The James A. Haley Veterans’ Hospital (JAHVH) in Tampa, Florida, has demonstrated some limited success in the past with integrating a standard dosing schedule for hepatitis A/B vaccination into its substance abuse treatment program (SATP), though recent evidence points to more promising results using an accelerated regimen as indicated by a high completion rate for hepatitis B vaccination in a methadone clinic.8,9 A relatively low proportion of SATPs in the U.S. provide testing, education, or vaccination for hepatitis A and B, especially considering the public health importance of controlling these diseases in the substance abusing populations.10,11
In 1999, a primary care team was added to the alcohol and drug abuse treatment program at JAHVH.In 2005, the nurses in the program began scheduling vaccinations and screening patients for medical and psychiatric issues, pain, hypertension, diabetes, hepatitis C, alcohol use, depression, PTSD, prostate and colorectal cancers.12 Such a multidisciplinary approach provides many treatment advantages for patients and may save lives.13
Even with a multidisciplinary approach, the nurses found it difficult to provide adequate hepatitis A/B immunization within the 3- to 6-week intensive SATP, because standard immunization dosing regimens are spread over 6 months.14 As with all types of immunizations, long dosing schedules may reduce patient adherence and result in inadequate seroprotection.15 Thus, there is a need to provide a completed immunization series in a more expeditious fashion, and an accelerated dosing regimen makes that possible.15,16
Twinrix (GlaxoSmithKline, Brentford, United Kingdom) is a vaccine that provides dual immunization for hepatitis A and B. Whereas the standard vaccination schedule takes 6 months to complete, the accelerated dosing schedule can be used to complete the first 3 doses in less than a month. The accelerated dosing schedule was incorporated into the JAHVH clinic to capture as many patients as possible in the 3- to 6-week time frame: The first dose is administered and followed by a second dose 7 days later. The third dose is administered 21 to 30 days after the first dose. Twelve months after the first dose, a booster dose is given.

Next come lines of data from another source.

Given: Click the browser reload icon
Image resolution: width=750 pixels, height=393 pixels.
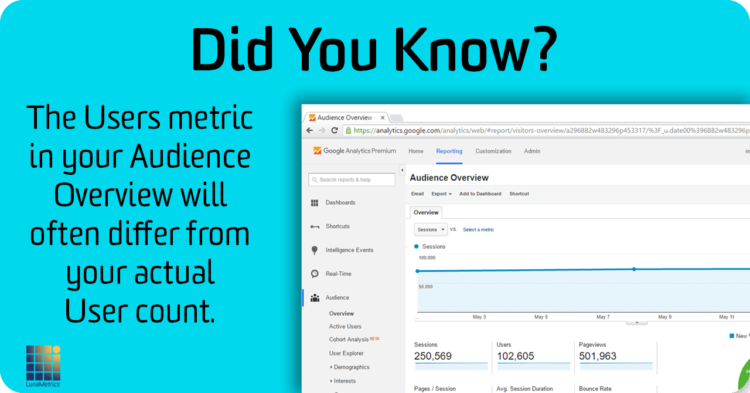Looking at the screenshot, I should tap(334, 131).
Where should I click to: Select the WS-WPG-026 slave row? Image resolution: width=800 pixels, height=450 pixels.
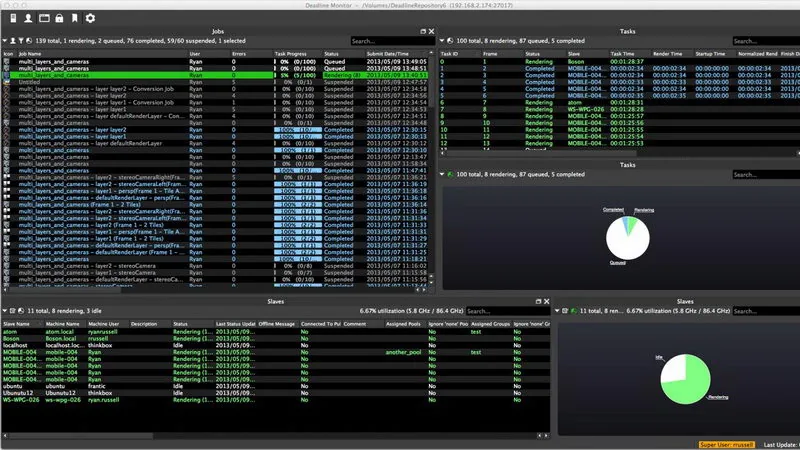click(276, 400)
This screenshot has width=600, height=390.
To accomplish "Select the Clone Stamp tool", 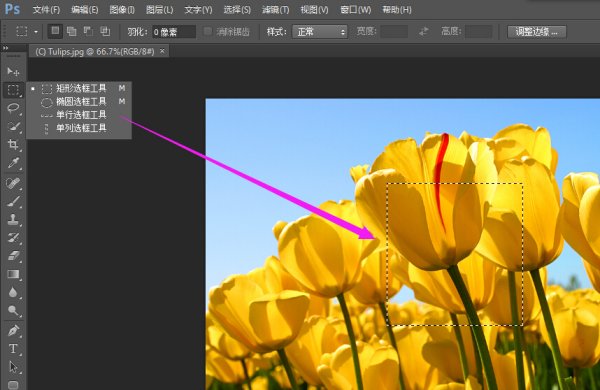I will [x=13, y=219].
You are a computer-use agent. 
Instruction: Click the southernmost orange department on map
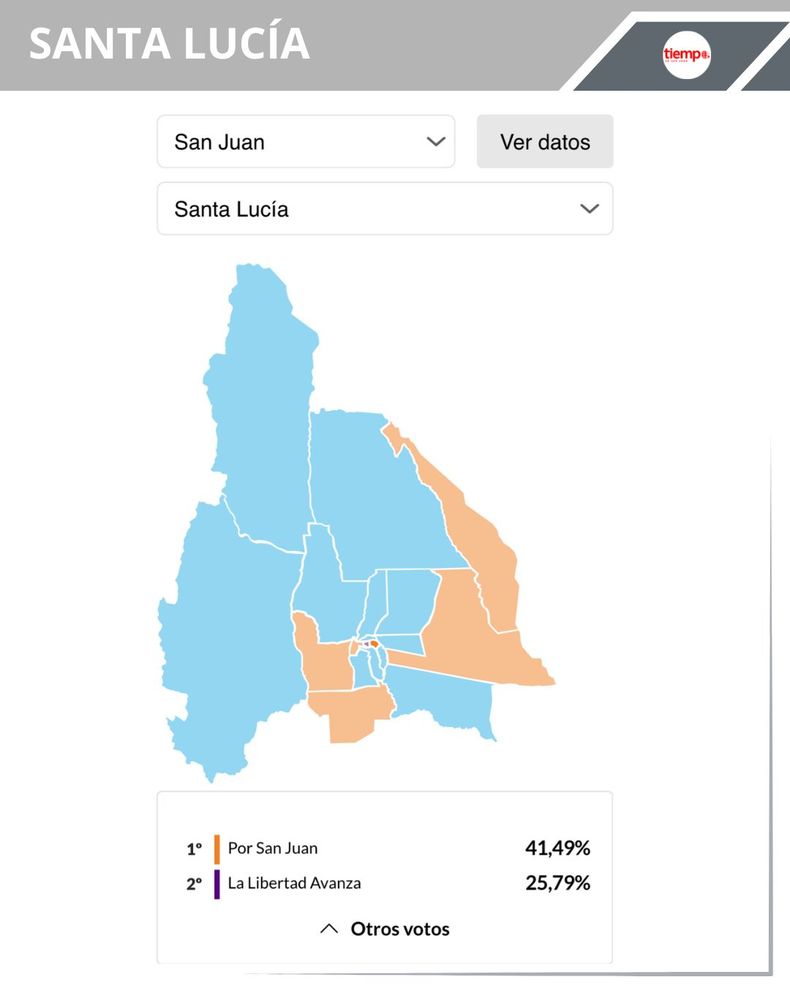click(x=350, y=715)
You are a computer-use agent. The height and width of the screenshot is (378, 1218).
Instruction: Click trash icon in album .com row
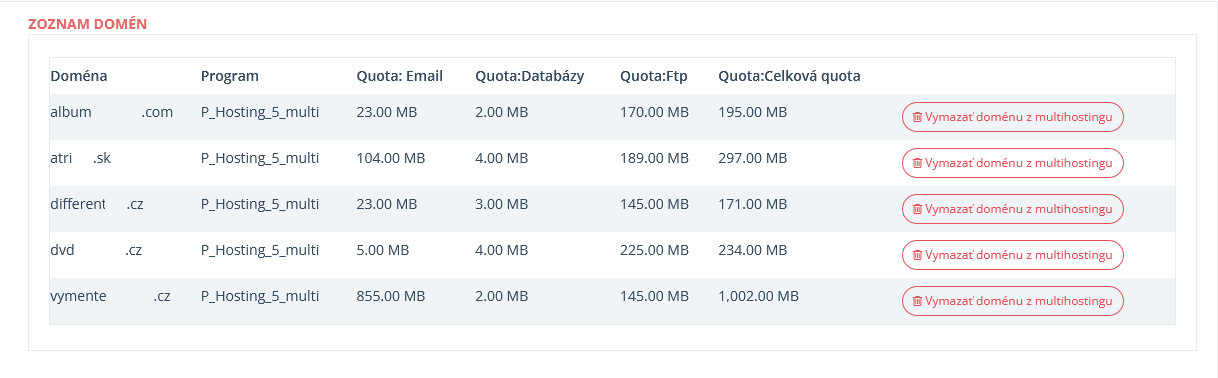[917, 117]
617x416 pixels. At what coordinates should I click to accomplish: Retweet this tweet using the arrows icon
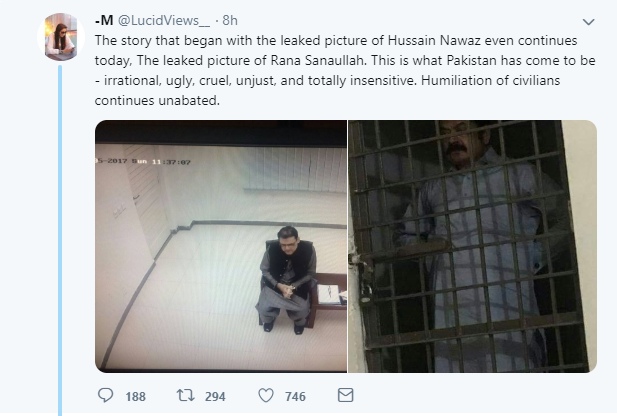pos(185,396)
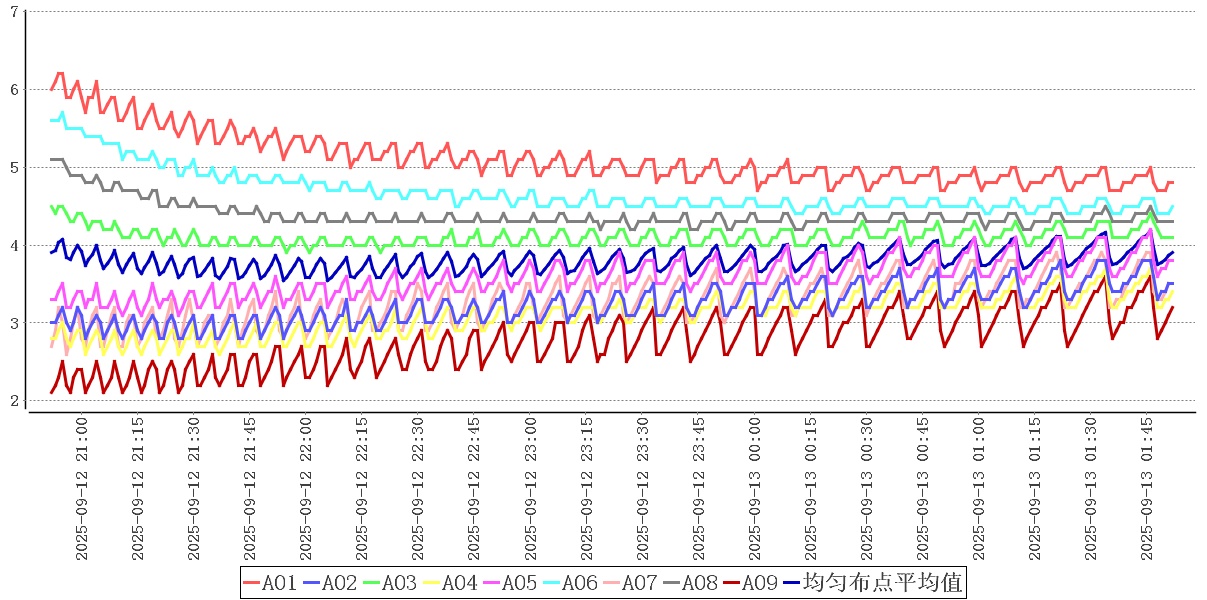
Task: Click the y-axis value 7 label
Action: click(13, 12)
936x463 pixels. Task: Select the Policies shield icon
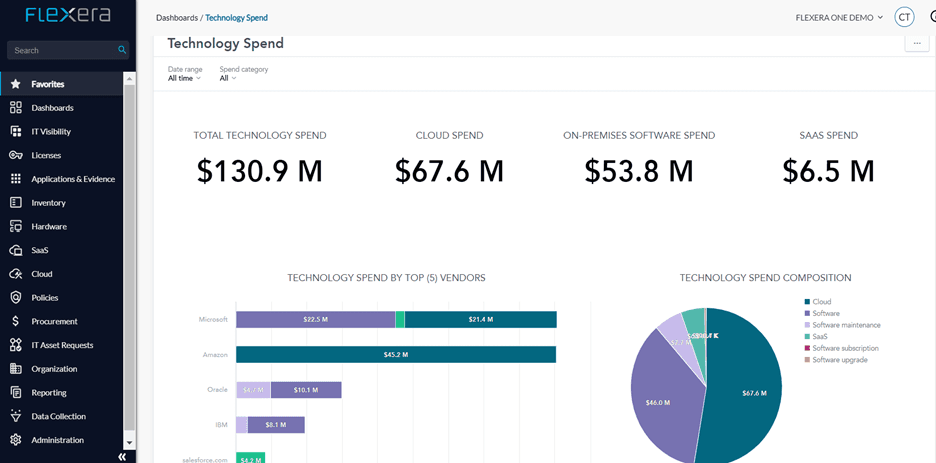pyautogui.click(x=16, y=298)
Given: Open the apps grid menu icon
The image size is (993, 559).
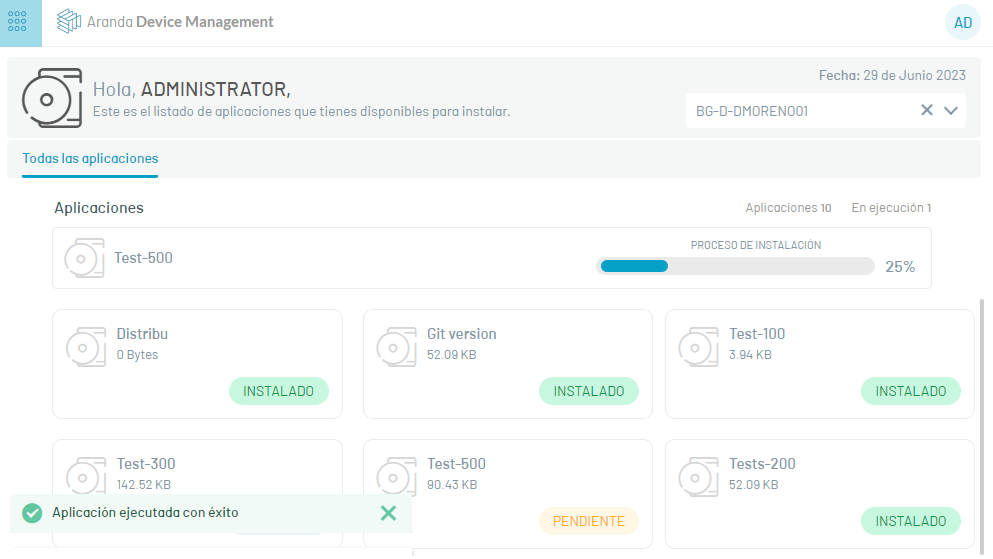Looking at the screenshot, I should 17,22.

After the first 3 accelerated doses, > 98% of patients show a sustained immune response to hepatitis A, and > 63% demonstrate immunity to hepatitis B. If a 12-month booster injection is given, 100% of patients may receive immunity to hepatitis A and > 96% may have immunity to hepatitis B.16 Another study of the combined vaccine showed even greater seroprotection for hepatitis A and B after only 1 month, 100% and 82%, respectively.17
This JAHVH retrospective feasibility study describes a risk-reduction program for hepatitis A/B prevention that was implemented within a 3- to 4-week intensive outpatient SATP and a 6-week dual-diagnosis treatment program. The study includes the development and implementation of the program, designed to vaccinate patients using the accelerated Twinrix schedule. To ascertain the feasibility of this vaccination approach, historical medical records were used to describe and examine the vaccination initiation and follow-up rates of the treatment program participants who received the hepatitis A/B immunization series during their intensive SATP.
A retrospective review of medical records was conducted for all participants who were admitted to the intensive JAHVH SATP between October 1, 2008, and September 30, 2009. This study was reviewed and approved by the JAHVH research and development committee and its associated University of South Florida institutional review board. Informed consent to participate was not obtained, because the study was retrospective.